Take that for what you will. But I know that I met a group of 6 guys in Boston for the weekend.
Second, consider what this means for marketing and selling tickets in the future.
For one, if you can get Pearl Jam to play in your ballpark, you should.
The report says that this is likely the upper limit of the benefit you can see from an event.
This means that competition for the bands that will draw audiences from around the country or the world is going to be intense. Because I’m fairly certain from talking to people that these kinds of shows are what people are jonesing for the most.
Translation: costs here will be higher.
Second, looking at the data around the financial impact of a typical Mariners’ game on the local economy, it helps us see that we may want to rethink our marketing and sales process to provide a lift to games or less high profile events to help capture some of the same vibes.
I’ve been spending a lot of time on the Holy Trinity of marketing the last month or two: Segmentation, Targeting, and Positioning.
I know BIG DATA!
Our current situation provides a lot of opportunities to apply better thinking around data and how we should be using the tools of marketing to effectively drive revenue to our events.
For one, look at bundling.
Frederic Auoud and I spoke about this on our We Will Recover webinar back in the spring. Recognizing that games and other events are attractions for locals that don’t spend significant money in the city core provides a challenge, but also an opportunity.
Coming out of the pandemic, the opportunity exists for more stay-cations or destination events where safety and control are at the heart of the experience.

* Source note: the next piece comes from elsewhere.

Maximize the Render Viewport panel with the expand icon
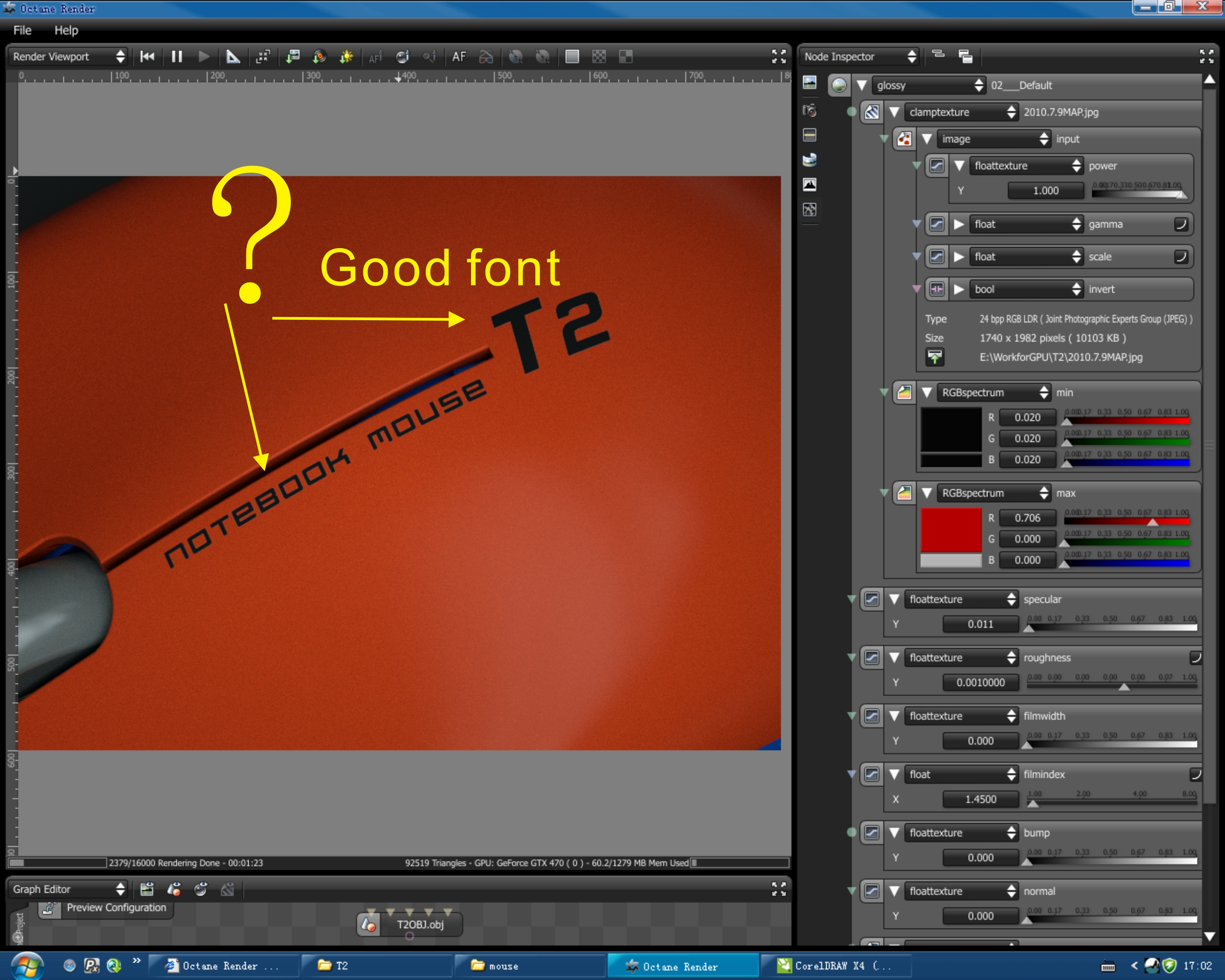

Another thing, the pandemic is having an impact on our consumption patterns. Some of these impacts are present now like changes in TV consumption or grocery buying.
Will these be permanent?
It much too soon to know for sure.
What they do indicate is that we are seeing the value proposition of products and services change around us and the likelihood that we are going to re-enter an environment where there is a much different we should take the opportunity to shift our customer orientation and rethink our value proposition.
TV ratings were falling before the pandemic for a lot of sports and the ratings for the return of sports have only shown that trend continuing. Real turnstile attendance has fallen consistently over the last years. Right now, theatres, stadiums, and other venues can’t generate much if any revenue.

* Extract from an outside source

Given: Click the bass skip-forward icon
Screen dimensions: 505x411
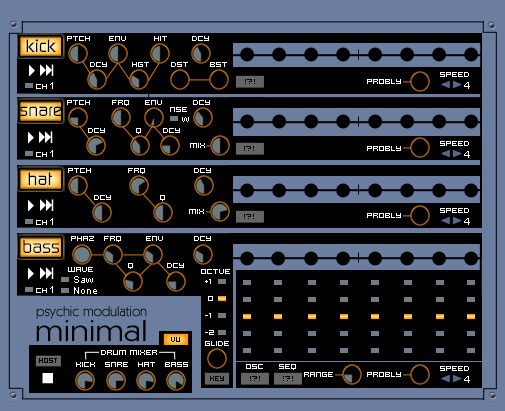Looking at the screenshot, I should pos(46,273).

This should have alarm bells for change banging everywhere!
How do we attack this?
First, flip the lens on your business and ask what your guests are going to see when they see you. This is my definition of being market-oriented. Understand what your customers are seeing and looking for when they look at you, then work to give it to them.

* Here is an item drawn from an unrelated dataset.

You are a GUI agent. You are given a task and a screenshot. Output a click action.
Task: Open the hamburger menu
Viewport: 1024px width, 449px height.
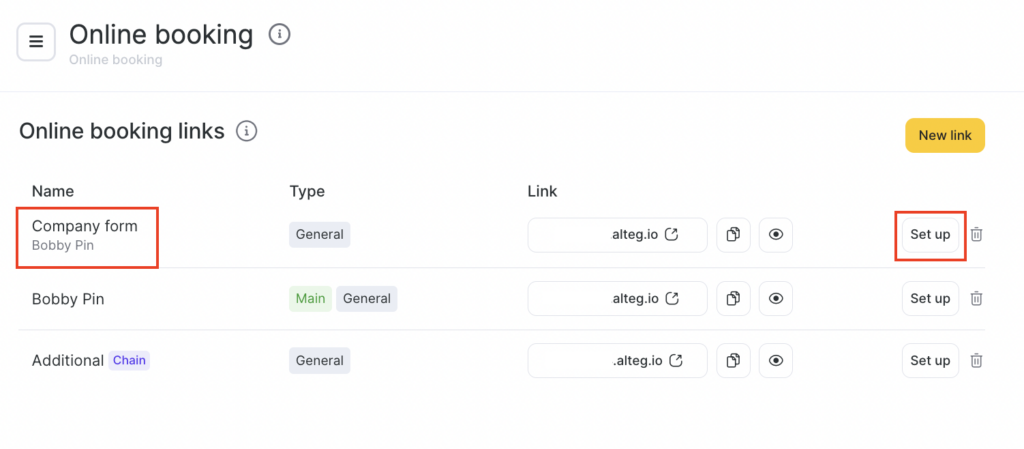tap(36, 42)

Second, take a good hard look at the Holy Trinity of marketing: segmentation, targeting, and positioning.
A term I heard a lot when I was preparing a talk on change last year was “getting older and whiter” wasn’t a good strategy for the long-term stability of our business.
In thinking through the challenge of getting folks back to venues, ballparks, and stadiums, a similar phrase would be “the way we have always done things ain’t going to work any longer.”
So rethink the assumptions your business is built on and look at your customers.
Who are they?
What do they value?
What can you provide them?
I question how useful historical data is going to be when events return. We aren’t really going to know anything useful until the pandemic ends.